- Opening Delimiter -

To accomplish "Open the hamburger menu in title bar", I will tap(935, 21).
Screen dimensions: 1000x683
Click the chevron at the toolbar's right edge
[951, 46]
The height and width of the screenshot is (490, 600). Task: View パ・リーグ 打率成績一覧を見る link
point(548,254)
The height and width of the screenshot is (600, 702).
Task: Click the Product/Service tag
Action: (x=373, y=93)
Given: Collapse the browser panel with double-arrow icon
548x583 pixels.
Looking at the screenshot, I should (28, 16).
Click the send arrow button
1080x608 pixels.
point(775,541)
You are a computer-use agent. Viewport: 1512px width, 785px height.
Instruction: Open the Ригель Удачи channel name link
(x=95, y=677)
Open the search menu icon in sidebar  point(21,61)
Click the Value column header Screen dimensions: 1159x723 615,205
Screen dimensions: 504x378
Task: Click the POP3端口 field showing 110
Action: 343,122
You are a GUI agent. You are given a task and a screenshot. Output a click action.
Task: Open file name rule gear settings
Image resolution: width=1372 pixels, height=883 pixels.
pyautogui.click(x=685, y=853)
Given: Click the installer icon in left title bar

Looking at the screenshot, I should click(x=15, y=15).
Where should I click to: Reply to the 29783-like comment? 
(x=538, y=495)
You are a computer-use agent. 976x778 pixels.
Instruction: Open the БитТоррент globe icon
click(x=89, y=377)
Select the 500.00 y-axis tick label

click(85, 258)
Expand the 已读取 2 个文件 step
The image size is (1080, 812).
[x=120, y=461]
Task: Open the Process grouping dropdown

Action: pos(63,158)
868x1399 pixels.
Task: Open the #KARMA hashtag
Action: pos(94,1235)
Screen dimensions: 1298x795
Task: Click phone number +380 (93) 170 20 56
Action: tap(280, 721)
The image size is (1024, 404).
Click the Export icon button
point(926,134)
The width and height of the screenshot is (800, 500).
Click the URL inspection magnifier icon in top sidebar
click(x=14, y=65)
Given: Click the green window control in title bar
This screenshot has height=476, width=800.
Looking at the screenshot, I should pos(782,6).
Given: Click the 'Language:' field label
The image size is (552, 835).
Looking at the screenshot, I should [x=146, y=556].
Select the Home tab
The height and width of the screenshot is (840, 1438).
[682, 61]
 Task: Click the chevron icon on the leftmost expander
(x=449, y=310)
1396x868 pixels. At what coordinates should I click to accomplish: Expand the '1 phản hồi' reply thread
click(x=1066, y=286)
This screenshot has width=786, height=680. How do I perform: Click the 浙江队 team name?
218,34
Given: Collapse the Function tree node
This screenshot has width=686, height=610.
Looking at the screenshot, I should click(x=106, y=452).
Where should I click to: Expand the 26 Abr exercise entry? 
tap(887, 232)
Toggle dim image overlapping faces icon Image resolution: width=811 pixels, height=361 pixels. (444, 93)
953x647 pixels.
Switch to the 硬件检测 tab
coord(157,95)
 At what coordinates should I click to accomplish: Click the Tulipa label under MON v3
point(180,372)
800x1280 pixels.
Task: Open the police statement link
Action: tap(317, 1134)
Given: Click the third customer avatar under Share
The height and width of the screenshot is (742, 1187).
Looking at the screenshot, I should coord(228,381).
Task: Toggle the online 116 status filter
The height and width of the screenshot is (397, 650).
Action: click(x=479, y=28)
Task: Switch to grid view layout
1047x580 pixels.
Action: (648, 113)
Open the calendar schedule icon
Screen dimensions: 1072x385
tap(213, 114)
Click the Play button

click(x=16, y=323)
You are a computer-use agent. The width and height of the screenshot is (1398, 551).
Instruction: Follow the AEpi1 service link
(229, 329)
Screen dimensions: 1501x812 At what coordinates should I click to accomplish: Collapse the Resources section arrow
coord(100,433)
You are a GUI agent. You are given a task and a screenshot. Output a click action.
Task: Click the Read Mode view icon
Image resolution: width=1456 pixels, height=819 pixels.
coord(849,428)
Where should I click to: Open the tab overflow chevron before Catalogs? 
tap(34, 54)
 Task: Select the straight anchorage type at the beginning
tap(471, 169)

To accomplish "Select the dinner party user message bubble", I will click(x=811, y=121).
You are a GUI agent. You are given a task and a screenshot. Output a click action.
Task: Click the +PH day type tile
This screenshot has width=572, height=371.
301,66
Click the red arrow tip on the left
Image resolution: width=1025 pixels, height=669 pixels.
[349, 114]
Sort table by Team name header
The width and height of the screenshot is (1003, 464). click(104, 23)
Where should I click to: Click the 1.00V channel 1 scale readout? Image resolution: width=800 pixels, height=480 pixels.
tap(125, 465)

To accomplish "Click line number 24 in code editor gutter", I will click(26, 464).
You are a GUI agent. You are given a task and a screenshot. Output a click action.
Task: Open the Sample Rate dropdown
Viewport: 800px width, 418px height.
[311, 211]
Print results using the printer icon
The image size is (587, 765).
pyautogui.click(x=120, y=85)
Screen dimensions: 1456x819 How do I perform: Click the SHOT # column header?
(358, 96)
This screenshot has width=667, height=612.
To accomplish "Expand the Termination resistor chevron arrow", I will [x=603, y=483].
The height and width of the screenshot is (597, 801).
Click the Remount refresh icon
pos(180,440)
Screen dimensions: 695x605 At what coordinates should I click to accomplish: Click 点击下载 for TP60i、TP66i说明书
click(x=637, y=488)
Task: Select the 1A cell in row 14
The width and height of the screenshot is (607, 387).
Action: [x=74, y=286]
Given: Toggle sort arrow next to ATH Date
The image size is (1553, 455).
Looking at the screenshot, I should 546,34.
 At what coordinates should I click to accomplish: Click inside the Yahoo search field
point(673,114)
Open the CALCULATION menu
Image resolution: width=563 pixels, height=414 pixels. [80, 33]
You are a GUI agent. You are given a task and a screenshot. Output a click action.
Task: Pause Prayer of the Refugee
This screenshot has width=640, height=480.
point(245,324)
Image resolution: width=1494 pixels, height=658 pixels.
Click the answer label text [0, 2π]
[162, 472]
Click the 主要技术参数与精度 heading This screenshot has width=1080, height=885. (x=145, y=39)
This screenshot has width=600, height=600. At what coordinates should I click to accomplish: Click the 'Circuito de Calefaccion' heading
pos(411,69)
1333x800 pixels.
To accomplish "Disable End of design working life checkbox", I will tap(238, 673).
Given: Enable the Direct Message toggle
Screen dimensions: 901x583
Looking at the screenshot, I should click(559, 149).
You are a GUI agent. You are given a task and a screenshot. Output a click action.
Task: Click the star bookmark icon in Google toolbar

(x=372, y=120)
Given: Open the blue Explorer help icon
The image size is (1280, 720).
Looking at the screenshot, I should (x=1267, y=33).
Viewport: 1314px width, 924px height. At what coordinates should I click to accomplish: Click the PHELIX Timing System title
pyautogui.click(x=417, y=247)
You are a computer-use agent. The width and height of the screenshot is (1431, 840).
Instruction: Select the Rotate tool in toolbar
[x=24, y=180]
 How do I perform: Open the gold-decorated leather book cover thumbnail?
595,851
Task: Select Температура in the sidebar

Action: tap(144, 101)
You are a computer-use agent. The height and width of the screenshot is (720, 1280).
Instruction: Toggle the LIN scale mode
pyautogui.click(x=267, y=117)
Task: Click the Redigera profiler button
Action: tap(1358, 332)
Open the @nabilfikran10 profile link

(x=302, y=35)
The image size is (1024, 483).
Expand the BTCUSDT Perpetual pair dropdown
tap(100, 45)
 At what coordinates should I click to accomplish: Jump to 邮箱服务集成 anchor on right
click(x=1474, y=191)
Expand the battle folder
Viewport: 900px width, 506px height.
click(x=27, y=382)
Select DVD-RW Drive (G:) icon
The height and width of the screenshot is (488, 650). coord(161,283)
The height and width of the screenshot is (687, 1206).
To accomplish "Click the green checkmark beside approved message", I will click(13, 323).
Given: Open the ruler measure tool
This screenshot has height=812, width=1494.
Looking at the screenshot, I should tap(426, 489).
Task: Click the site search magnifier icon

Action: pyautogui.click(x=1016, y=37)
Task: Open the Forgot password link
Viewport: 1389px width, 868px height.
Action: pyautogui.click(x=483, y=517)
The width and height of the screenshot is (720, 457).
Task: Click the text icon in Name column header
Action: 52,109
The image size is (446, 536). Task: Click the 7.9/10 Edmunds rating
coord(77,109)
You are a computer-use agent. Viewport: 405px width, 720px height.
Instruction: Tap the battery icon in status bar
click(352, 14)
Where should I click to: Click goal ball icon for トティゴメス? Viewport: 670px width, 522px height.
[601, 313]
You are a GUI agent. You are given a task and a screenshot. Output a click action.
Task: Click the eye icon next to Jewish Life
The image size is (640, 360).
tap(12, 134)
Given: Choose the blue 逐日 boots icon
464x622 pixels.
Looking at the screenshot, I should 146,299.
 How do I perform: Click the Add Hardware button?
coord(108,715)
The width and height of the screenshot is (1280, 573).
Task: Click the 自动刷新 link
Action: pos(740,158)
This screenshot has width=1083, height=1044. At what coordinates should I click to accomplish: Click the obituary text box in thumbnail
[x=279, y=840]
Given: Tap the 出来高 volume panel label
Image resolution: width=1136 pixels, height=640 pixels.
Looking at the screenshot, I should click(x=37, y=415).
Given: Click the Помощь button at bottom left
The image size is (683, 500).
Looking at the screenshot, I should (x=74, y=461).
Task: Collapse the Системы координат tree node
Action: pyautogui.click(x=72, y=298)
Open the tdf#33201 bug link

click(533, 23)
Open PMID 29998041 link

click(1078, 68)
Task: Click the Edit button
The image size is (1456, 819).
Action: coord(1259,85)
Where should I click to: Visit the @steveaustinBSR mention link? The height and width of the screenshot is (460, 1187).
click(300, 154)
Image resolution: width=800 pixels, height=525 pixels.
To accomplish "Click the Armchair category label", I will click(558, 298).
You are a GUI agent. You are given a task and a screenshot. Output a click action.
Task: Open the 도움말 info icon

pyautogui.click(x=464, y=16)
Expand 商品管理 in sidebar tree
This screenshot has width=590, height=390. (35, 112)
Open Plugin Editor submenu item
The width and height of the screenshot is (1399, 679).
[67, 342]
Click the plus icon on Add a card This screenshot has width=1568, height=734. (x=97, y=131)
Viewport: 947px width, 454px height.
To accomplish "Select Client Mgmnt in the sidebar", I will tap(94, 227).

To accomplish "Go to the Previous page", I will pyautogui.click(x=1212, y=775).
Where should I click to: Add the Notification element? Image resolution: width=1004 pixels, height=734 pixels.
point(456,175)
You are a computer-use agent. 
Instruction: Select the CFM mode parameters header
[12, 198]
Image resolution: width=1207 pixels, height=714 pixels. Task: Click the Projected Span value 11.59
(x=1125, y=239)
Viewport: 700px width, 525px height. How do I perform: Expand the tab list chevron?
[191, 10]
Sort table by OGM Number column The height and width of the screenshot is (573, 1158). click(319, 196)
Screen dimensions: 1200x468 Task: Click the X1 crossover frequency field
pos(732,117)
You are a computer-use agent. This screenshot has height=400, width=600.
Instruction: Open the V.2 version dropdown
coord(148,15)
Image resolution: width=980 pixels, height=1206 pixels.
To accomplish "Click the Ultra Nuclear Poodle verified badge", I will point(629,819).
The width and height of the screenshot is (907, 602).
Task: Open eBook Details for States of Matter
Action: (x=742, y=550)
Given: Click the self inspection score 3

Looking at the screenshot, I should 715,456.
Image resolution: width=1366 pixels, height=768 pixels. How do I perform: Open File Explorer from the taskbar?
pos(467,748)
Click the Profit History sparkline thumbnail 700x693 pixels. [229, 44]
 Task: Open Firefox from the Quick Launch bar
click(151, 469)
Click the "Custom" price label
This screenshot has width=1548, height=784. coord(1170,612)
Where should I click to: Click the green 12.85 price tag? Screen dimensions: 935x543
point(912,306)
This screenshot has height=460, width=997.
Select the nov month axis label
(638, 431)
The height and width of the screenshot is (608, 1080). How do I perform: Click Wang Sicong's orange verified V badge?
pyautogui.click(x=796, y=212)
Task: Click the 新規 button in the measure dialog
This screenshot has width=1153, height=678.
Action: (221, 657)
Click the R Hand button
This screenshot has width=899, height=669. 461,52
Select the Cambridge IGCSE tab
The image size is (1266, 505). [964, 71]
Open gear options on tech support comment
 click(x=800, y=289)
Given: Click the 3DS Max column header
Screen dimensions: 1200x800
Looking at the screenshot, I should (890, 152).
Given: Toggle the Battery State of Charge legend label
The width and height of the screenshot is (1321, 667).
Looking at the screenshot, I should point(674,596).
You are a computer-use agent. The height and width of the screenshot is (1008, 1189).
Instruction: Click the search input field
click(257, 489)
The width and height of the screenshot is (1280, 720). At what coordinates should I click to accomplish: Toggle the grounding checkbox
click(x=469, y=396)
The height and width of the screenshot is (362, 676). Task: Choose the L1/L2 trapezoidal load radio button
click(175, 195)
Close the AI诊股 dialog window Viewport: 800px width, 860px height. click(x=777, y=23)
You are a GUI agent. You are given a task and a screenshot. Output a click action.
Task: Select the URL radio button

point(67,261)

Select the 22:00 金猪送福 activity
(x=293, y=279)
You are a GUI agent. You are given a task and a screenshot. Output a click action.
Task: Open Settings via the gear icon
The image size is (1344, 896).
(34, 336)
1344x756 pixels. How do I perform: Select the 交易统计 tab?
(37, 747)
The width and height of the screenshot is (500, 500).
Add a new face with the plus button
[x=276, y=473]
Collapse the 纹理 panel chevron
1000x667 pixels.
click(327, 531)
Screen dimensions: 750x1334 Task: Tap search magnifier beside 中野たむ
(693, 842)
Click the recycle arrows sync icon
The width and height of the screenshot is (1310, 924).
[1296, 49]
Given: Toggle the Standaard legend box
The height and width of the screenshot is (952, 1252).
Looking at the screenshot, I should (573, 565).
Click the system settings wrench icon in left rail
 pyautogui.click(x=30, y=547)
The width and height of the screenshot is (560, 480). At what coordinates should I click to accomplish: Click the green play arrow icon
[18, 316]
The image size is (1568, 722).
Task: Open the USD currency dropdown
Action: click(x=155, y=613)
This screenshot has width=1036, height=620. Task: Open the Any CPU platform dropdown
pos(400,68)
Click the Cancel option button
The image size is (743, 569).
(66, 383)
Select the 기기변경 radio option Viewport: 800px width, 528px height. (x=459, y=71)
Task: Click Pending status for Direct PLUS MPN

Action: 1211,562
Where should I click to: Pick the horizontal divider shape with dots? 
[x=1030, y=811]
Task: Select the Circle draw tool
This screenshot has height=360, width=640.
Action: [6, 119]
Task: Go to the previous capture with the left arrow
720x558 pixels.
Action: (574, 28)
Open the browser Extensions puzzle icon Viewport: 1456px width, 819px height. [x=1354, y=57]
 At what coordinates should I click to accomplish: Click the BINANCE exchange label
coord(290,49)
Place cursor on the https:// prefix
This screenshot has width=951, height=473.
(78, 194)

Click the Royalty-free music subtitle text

- Closing Delimiter -

> [TASK DETAILS] What belongs in the answer is each line of the data that has the word "computer".

> [RESULT]
You are a computer-use agent. Viewport: 1512px width, 785px height.
You are a computer-use agent. 976x778 pixels.
You are a computer-use agent. The width and height of the screenshot is (1398, 551).
You are a computer-use agent. The width and height of the screenshot is (1431, 840).
You are a computer-use agent. The height and width of the screenshot is (720, 1280).
You are a computer-use agent. Viewport: 405px width, 720px height.
You are a computer-use agent. 
You are a computer-use agent. This screenshot has height=400, width=600.
You are a computer-use agent. The height and width of the screenshot is (1008, 1189).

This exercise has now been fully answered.